It is often observed in the tech community that the terms analysis and analytics were used interchangeably. Recent adoption of data science and predictive analytics by different sectors is creating buzz in the job markets with which more and more new job roles are emerging in data science around the globe. Ironically, even the job descriptions nowadays are misleading the aspirants by interchangeably using these two terms.
But, technically these two terms have different meanings and are used in distinct cases. In this short article, let us try to understand this jargon with simple examples.
What is Analysis?
Analysis is defined as the process of investigating why something has happened in the past.
Usually in businesses, If we want to understand the underlying business performance of a company, we’d be analyzing the variance of a financial item such as revenue, budget, sales etc.. And the way we do these assessments is by using data we have gathered about our performance so far.
The distinct thing about analysis is that we to interpret events that have already happened in the past.
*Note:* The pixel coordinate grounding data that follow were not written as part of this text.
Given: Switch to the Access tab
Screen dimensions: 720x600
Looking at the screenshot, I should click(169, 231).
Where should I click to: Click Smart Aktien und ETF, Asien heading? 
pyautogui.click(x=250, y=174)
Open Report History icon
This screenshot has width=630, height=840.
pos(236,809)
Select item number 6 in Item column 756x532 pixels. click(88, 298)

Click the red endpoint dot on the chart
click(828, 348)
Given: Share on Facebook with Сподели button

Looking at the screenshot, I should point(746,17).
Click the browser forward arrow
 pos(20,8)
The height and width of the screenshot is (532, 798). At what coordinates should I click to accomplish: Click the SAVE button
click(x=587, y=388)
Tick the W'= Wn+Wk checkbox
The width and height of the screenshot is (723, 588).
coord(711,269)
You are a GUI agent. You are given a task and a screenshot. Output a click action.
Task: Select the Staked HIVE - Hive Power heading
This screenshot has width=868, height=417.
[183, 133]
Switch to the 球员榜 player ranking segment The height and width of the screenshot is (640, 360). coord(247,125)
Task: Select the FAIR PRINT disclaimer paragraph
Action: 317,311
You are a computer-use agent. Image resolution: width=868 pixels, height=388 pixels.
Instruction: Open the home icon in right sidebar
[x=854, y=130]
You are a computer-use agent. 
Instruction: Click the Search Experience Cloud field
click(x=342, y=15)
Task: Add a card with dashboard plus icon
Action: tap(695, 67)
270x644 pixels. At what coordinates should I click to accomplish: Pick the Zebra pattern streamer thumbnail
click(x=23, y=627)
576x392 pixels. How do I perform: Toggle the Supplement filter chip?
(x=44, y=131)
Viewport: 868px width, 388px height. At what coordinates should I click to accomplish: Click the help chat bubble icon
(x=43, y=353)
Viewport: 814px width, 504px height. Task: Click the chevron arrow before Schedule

Essentially, when you are doing analysis, you look backward in order to understand how your company has performed against the expectations of your stakeholders.
- Explaining how and why there was a low customer satisfaction for our recent product.
- Why are some of the sales reps performing low?
- Why has there been a decline in the active users on the platform last quarter etc
What is Analytics?
A typical analyst’s work involves converting the stakeholder’s expectations into meaningful numbers that consolidate with the long range plan and goals of the organization. In order to forecast or predict these numbers to put in place, we use analytics. Simply, analytics involves predicting the future values or performance of an organization by accessing the present situation of the firm.
Analytics is essentially the application of logical and computational reasoning to the component parts obtained during analysis. And, in doing this, you are looking for patterns and key trends in the data and exploring what you could do with them in the future.
To put that straight, analytics helps the top management or stakeholders of the company to access their future goals and develop strategies accordingly to meet them.
- Predicting the stock price of a company
- Estimating the customer churn for the next month.
- Estimating the number of new customers on our OTT platform.
To conclude, the terms analysis and analytics serve different purposes. Analysis explains about why or how something has happened in the past whereas Analytics deals with predicting how something is going to change or impact the organization. Although, both deal working with data and addressing the needs of the stakeholders, the type of data and tools used in both the processes vary.